* [WORK ITEM]: Collect each line of the rows below that contains the string "student". Treat uppercase and lowercase as different.
··· SOURCE RECORDS ···
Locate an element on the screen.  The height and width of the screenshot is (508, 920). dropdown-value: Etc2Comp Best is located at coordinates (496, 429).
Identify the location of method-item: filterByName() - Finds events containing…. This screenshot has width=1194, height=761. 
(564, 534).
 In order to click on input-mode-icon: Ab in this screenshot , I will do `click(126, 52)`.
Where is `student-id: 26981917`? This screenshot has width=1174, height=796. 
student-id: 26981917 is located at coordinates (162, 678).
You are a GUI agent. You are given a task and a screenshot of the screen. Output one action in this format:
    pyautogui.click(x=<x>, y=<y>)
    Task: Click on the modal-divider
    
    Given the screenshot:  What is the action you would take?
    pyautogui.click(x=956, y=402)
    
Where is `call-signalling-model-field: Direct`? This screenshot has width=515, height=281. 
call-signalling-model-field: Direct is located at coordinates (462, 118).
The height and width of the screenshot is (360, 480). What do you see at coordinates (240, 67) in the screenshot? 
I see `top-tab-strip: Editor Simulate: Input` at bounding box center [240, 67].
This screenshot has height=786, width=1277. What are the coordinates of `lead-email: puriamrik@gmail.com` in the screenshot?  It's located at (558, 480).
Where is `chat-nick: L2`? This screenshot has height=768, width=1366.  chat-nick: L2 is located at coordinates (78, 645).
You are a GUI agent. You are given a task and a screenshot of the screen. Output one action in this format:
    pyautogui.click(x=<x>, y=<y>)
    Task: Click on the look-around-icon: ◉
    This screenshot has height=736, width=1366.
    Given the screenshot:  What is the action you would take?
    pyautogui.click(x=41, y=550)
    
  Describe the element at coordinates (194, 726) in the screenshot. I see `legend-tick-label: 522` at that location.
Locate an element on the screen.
···
* [RESULT OF THIS TASK]:
Where is `student-id: 26981917`? This screenshot has width=1174, height=796. 
student-id: 26981917 is located at coordinates (162, 678).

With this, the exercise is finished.